Data for the task ::
- Opening Delimiter -

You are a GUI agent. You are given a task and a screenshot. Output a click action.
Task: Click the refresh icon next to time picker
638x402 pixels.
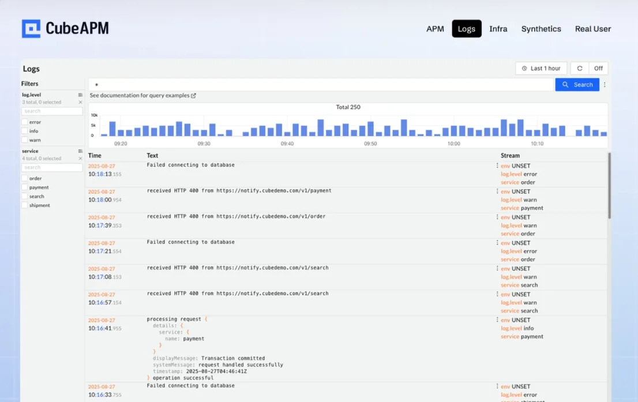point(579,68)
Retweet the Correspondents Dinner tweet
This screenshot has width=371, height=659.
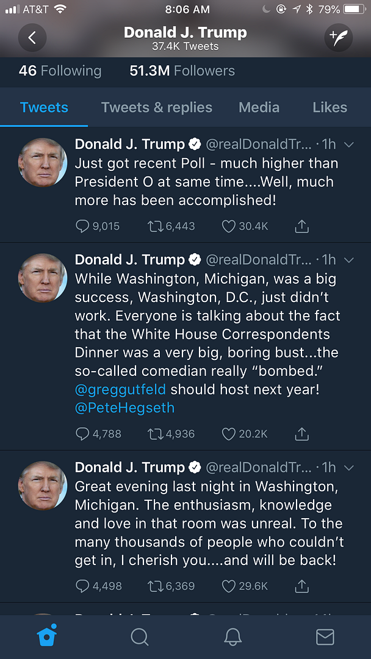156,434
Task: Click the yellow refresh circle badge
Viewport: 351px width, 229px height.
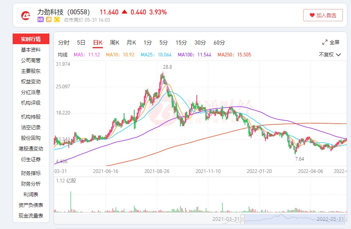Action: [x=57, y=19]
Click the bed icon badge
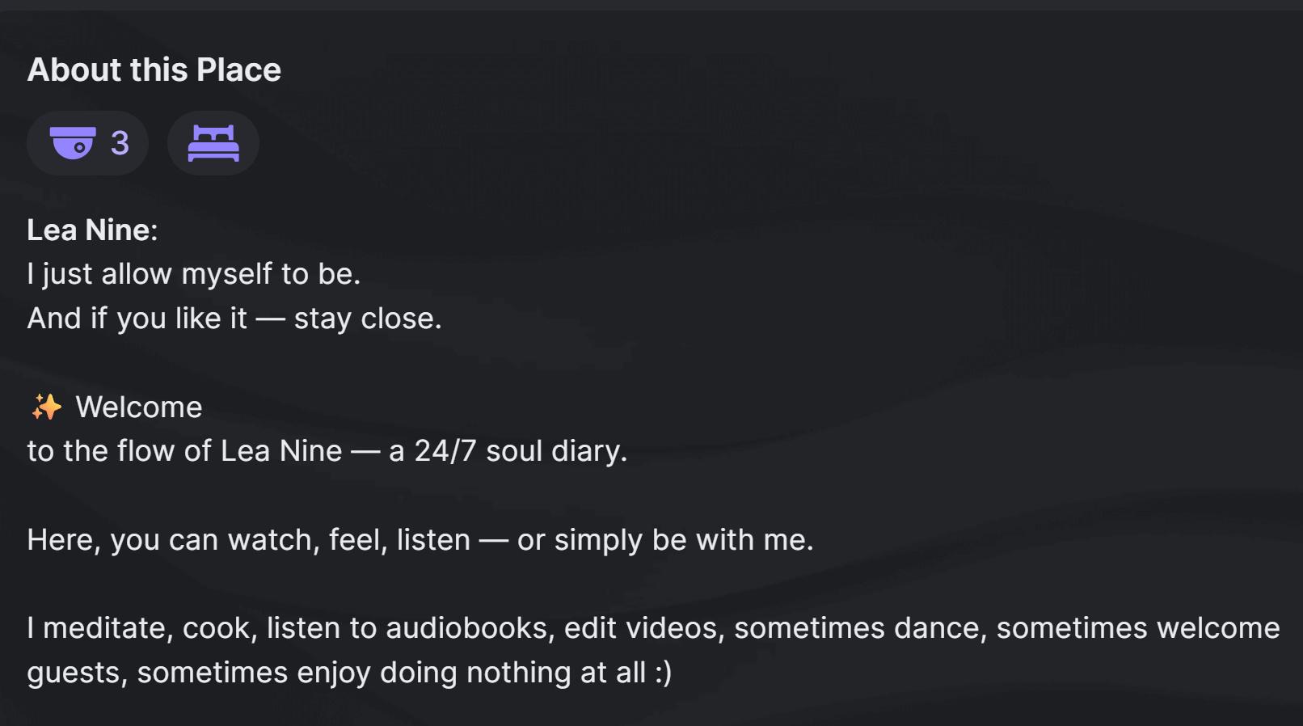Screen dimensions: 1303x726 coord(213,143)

- Closing Delimiter -
- Opening Delimiter -

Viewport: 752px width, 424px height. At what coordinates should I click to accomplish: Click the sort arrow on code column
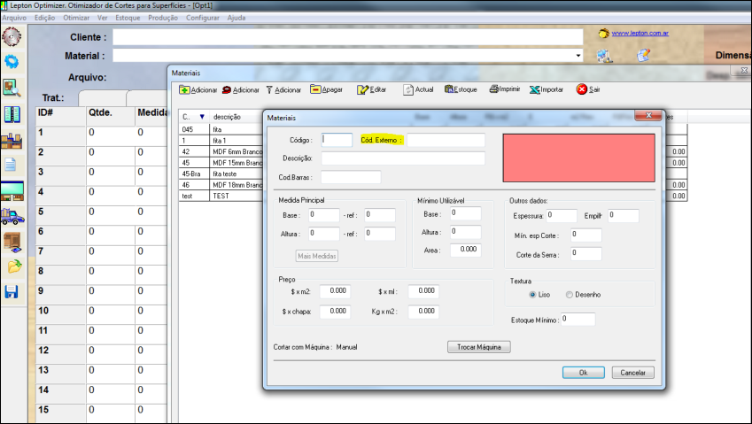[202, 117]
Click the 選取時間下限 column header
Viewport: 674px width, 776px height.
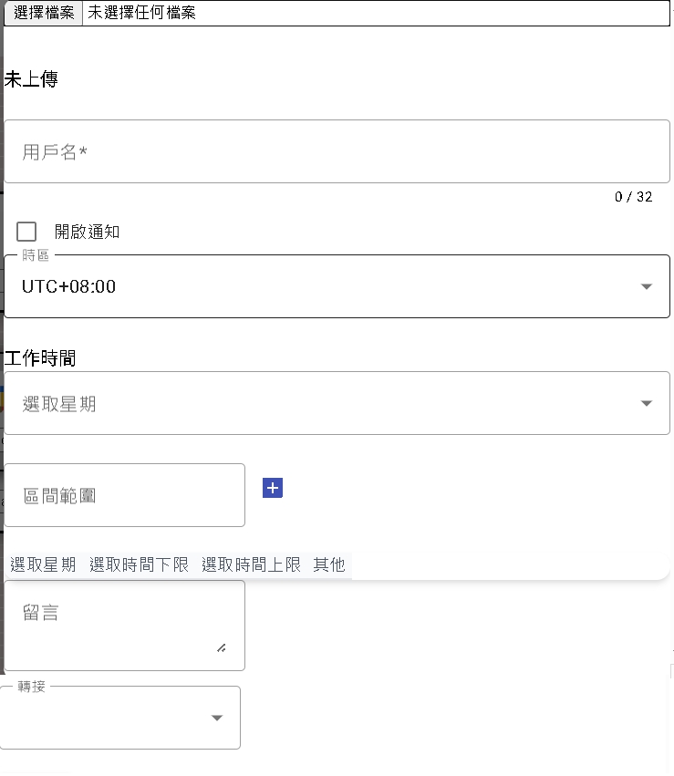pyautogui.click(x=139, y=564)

- Closing Delimiter -
- Opening Delimiter -

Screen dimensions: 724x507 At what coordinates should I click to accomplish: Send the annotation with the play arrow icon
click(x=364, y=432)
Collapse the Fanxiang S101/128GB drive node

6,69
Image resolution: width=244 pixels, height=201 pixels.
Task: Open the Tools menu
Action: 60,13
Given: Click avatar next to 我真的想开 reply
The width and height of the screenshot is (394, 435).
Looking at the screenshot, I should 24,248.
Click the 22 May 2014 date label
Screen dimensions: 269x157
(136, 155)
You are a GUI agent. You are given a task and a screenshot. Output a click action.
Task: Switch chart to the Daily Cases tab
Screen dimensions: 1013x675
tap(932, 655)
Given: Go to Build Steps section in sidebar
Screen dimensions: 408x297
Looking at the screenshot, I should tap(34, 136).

- Closing Delimiter -

Exercise ::
Find the lines above that hold "next", then copy each of them.

Output of the task ::
Task: Click the refresh icon next to time picker
Given: Click avatar next to 我真的想开 reply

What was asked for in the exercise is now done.